The sum of the first three terms of an AP is 30 and the sum of the last three terms is 36. If the first term is 9, then the number of terms is :

• A. 10
• B. 5
• C. 6
• D. 13

Answer 1

The Correct Option is B

Step 1: Understand the given problem:
We are given an arithmetic progression (AP) where: - The sum of the first three terms is 30, - The sum of the last three terms is 36, - The first term \( a = 9 \). We need to find the number of terms in the AP.

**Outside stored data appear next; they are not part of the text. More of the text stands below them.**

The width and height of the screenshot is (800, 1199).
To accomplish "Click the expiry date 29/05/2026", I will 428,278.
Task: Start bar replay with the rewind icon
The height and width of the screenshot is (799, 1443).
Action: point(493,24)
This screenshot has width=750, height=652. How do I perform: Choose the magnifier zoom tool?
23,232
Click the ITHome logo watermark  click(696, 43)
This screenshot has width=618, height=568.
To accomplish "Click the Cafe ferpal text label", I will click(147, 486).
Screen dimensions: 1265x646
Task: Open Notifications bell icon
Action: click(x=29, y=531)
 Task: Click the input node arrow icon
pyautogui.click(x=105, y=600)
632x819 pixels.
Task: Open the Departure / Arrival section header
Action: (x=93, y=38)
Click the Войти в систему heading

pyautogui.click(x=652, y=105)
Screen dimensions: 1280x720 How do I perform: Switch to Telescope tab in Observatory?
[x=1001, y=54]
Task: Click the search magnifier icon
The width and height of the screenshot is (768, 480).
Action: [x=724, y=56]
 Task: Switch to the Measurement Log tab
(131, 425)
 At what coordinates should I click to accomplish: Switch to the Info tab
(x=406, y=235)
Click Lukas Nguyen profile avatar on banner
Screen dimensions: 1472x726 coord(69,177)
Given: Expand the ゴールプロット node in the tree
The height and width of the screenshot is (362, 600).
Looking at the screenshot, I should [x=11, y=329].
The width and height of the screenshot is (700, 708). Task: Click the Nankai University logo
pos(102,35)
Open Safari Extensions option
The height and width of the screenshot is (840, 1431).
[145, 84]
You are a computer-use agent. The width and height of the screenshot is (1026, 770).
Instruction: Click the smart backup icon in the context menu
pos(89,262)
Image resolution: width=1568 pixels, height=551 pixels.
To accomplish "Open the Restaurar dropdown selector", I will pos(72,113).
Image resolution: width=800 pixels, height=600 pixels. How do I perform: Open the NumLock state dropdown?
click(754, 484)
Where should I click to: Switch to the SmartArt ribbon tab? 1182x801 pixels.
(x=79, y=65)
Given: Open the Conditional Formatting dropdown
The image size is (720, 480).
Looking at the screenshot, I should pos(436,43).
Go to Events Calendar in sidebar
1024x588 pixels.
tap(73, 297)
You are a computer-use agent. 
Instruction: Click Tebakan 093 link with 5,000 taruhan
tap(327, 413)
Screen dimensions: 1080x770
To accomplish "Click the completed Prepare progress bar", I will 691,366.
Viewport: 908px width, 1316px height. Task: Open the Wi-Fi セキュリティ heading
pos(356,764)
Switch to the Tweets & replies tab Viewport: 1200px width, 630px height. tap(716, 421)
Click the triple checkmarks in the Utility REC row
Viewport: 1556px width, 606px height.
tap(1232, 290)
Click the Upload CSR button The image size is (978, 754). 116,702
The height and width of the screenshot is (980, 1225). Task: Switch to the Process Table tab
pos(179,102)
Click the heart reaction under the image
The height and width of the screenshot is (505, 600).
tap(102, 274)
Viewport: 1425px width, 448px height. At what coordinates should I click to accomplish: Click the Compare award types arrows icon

Step 2: Use the formula for the sum of the first \( n \) terms of an AP:
The sum of the first \( n \) terms of an AP is given by the formula: \[ S_n = \frac{n}{2} \left( 2a + (n - 1) d \right) \] where \( a \) is the first term, \( d \) is the common difference, and \( n \) is the number of terms.

Step 3: Sum of the first three terms:
The sum of the first three terms is 30, so we can use the formula for the sum of the first three terms: \[ S_3 = \frac{3}{2} \left( 2a + (3 - 1) d \right) = 30 \] Substitute \( a = 9 \) into the equation: \[ \frac{3}{2} \left( 2(9) + 2d \right) = 30 \] Simplify: \[ \frac{3}{2} \left( 18 + 2d \right) = 30 \] Multiply both sides by 2: \[ 3(18 + 2d) = 60 \] Simplify: \[ 54 + 6d = 60 \] \[ 6d = 6 \] \[ d = 1 \] Thus, the common difference \( d = 1 \).

Step 4: Sum of the last three terms:
The sum of the last three terms is 36. Let the total number of terms be \( n \), so the last three terms are the terms \( a_{n-2}, a_{n-1}, a_n \). The sum of these terms is: \[ a_{n-2} + a_{n-1} + a_n = 36 \] The general formula for the \( n \)-th term of an AP is \( a_n = a + (n-1)d \). Therefore: \[ a_{n-2} = a + (n-3)d, \quad a_{n-1} = a + (n-2)d, \quad a_n = a + (n-1)d \] Substitute these into the equation for the sum of the last three terms: \[ (a + (n-3)d) + (a + (n-2)d) + (a + (n-1)d) = 36 \] Simplify: \[ 3a + (3n - 6)d = 36 \] Substitute \( a = 9 \) and \( d = 1 \) into this equation: \[ 3(9) + (3n - 6)(1) = 36 \] \[ 27 + 3n - 6 = 36 \] \[ 3n + 21 = 36 \] \[ 3n = 15 \] \[ n = 5 \]

Step 5: Conclusion:
The number of terms in the AP is \( \boxed{5} \).